INDAGINI PARTITE IN ESTATE. L’indagine era partita nel luglio scorso in seguito alla dichiarazione di fallimento di due storiche imprese del settore, una di Busto Arsizio (Ital), l’altra di Samarate (Caccia Engineering - leggi articolo), portando alla luce una serie continuativa di distrazioni e di trasferimenti di risorse infra-gruppo che - spiegano i finanzieri - hanno comportato la dissipazione e la dispersione di importanti risorse finanziarie, trasferite per lo più sui conti correnti esteri, con conseguente depauperamento patrimoniale, economico e finanziario delle tre società italiane “cannibalizzate” e condotte dolosamente al fallimento.
MODUS OPERANDI. I responsabili della bancarotta utilizzavano come holding e come “cassaforte” finanziaria una società slovacca con sede a Bratislava, riconducibile all’indagato principale, A.T. un cinquantunenne varesino (agli arresti) che, a partire dal 2015 aveva rilevato, una dopo l’altra le quote di maggioranza delle tre società italiane, sino ad assumerne il controllo totalitario prima di avviarle al fallimento.
Il saccheggio del patrimonio aziendale avveniva attraverso affitti e cessioni di rami aziendali, marchi e disegni tecnici, distraendo risorse finanziarie per pagare le ingenti spese personali dell’indagato principale, necessarie al mantenimento del suo elevato tenore di vita.
LA TERZA QUASI FALLITA. Gli indagati - fa sapere la Guardia di Finanza - consapevoli di frodare i soci di minoranza, i lavoratori dipendenti e i creditori avevano già fatto fallire due delle tre società italiane controllate, raggiungendo un passivo fallimentare complessivo di circa 8 milioni di euro.

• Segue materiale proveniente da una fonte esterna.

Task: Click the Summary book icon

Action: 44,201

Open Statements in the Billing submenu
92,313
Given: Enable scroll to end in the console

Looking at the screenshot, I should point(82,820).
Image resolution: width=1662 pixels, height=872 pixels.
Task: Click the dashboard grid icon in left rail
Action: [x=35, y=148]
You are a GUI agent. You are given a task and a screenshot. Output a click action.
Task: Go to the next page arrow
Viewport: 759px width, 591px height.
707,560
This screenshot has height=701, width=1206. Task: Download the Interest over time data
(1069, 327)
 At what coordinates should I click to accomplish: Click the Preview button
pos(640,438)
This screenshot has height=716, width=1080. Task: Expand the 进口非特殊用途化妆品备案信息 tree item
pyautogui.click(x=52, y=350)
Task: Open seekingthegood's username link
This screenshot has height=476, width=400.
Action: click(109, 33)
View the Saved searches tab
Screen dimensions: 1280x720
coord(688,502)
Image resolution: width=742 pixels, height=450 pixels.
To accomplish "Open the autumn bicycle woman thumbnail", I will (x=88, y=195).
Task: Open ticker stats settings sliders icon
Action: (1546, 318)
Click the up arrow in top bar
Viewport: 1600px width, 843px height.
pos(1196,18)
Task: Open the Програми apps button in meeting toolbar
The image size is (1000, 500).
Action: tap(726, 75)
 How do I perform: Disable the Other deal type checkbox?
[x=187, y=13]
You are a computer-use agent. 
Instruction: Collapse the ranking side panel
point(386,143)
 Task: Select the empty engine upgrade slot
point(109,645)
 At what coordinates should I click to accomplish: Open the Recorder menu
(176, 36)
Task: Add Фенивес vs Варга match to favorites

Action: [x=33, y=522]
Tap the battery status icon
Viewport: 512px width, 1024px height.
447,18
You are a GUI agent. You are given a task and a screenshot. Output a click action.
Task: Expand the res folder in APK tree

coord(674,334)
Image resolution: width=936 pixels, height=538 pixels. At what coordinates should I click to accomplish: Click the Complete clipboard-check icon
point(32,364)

Anche la terza società - con sede a Castellanza - è sull’orlo del fallimento e i dipendenti da mesi non ricevono più né gli stipendi né il versamento dei relativi contributi previdenziali e assicurativi. Per quest’ultima azienda, i finanzieri stanno procedendo al sequestro preventivo dell’intero complesso aziendale (compresi i macchinari e le merci) e del 70% delle quote del suo capitale sociale e di quello di un'altra società con sede a Milano.
PERQUISIZIONI IN CORSO. La Guardia di Finanza sta conducendo 15 perquisizioni per identificare ulteriori fonti di prova dei reati commessi dai 9 indagati. Nell'operazione sono impiegati oltre 50 militari delle Compagnie di Busto Arsizio, Gallarate, Saronno e Padova, nonché del 7° Nucleo Operativo Metropolitano di Roma, che stanno operando, in collaborazione con i finanzieri della Sezione di Polizia Giudiziaria della predetta Procura, nelle province di Varese, Milano, Lecco, Novara, Vercelli, Padova e Roma.